A couple of caveats. First, whether in the context of a traditional bridge financing or a note/warrant seed financing, the note/warrant structure does not immunize the investor against the rule that “he who has the money makes the rules.” Historically, seed investors – because they usually lack the cash to do the next round by themselves – are prone to be washed out by subsequent deeper pocketed investors. While a seed investor with a note may be in a somewhat better position to resist such treatment, the fundamental rule still applies and the seed investor can still be pressured by the subsequent round investor to surrender some or all of its warrant protection. Still, the seed investor with a note and warrant is in at least as good a negotiating position vis the next round investor as the seed investor with naked equity.

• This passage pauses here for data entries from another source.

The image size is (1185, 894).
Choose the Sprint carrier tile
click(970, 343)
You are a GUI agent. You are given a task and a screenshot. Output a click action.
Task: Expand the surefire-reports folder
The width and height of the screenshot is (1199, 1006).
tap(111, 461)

The second caveat is that the above discussion is not meant to be a comprehensive analysis of note/warrant financing issues. In order to focus on the “big picture” application of the note/warrant structure in the seed financing context, important details, such as interest rates, maturity, security for the note (if any), and what happens if there is no subsequent financing but the company keeps going. Some subtler points, such the strike price of the warrant (it doesn’t have to be the price of the next financing) and the securities subject to the warrant (they don’t have to be the shares issued in the next round), are left for another time.
Other columns by Paul A. Jones
- Venture capital syndication
- Considering venture capital: Preliminary questions for entrepreneurs
- Technology transfer: Why private profit is good public policy
- Commercial Biopharma in Wisconsin: The next big step
- VC fund “flavors”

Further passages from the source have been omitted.